Don Flaminio. Dammi la nuova prima e mori quando ti piace.
Leccardo. Quanto ho piú voglia di dire, manco posso.
Don Flaminio. Dimmelo in una parola.
Leccardo. Non si può, perché è cosa troppo lunga né si può esprimere in una parola; e la stanchezza m’ha tolto il vigor del parlare.
Don Flaminio. Mentre hai detto questo, aresti detto la metá.
Leccardo. La vostra Ca... Cari... Carizia...
Don Flaminio. La mia Carizia... . O buon principio! spediscela, di grazia.
Leccardo. ... sará vo... vostra: ...
Don Flaminio. Leccardo mio, parla presto, non mi far cosí morire: come sará mia?

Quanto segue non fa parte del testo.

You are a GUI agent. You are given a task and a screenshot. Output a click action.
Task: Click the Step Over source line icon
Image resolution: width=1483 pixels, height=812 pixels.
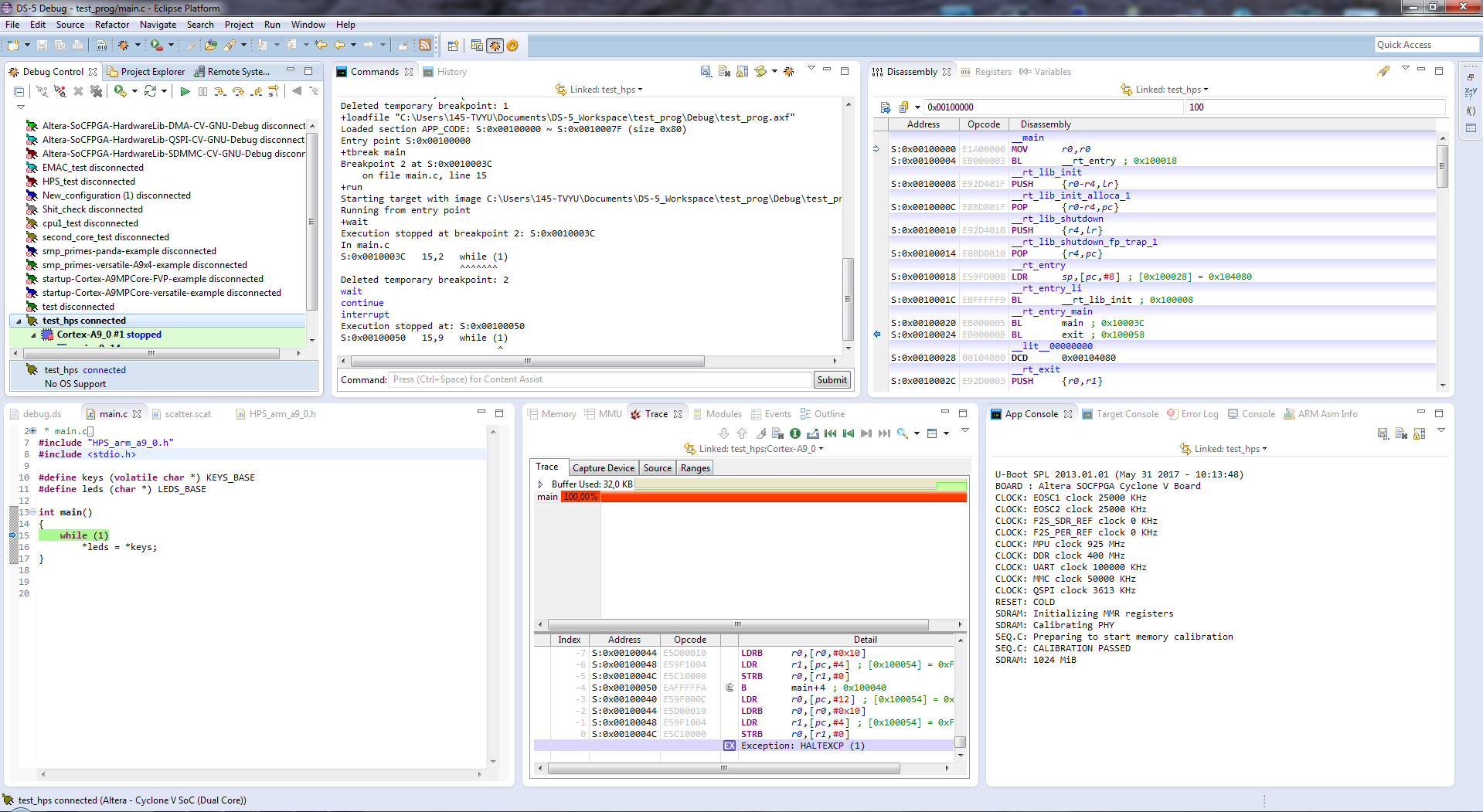pos(238,91)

Leccardo. Manda a tôr diece caraffe di vino per inumidir il palato e la gola, che stanno cosí secchi che non ne può uscir la parola.
Don Flaminio. Arai quanto vorrai, e venti e trenta; ma parla presto.
Leccardo. ... la vostra Carizia è maritata. ...
Don Flaminio. Maritata? Tu sia il malvenuto con questa nuova! E questa è l’allegrezza che mi portavi?
Leccardo. Io non penso che possa esser migliore.
Don Flaminio. E dove la fondi?
Leccardo. ... Non mi avete voi detto che non la desiate per moglie? Come il marito scassa la porta la prima volta, ella resta aperta per sempre; e ben sapete che le donne la custodiscono insino a quel ponto: poi ci ponno passar quanti vogliono, ché non si conosce né vi si fa danno. Ecco, la goderete e io non sarò il malvenuto.